One recipe, for Wolf Soup calls for: “Wolf meat (leg: bone and cut up),  cardamom, black pepper, kasini (powdered chickory), turmeric, saffron.  Boil together into a soup. Adjust flavors of everything using onions, sauce, salt, and vinegar.”

The author was primarily a physician and was likely the first to discover the link between nutritional deficiencies and disease. A recipe for mutton stew says “it supplements and increases, warms the center, and accords qi [the life force, literally ‘air’].” 

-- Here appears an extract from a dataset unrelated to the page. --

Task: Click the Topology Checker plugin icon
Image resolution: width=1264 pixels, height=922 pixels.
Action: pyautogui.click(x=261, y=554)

That Pan-Eurasian food culture lasts through the Middle Ages in Europe, but a more Western style of cuisine begins to emerge in the as the Medieval morphed into the Renaissance. Apicius still stood as the model for the kitchen staff of the wealthy, but at least in northern Europe, a different sort of cookbook began to emerge. And after about 1500 CE, the Columbian Exchange brought a whole new pantry of ingredients.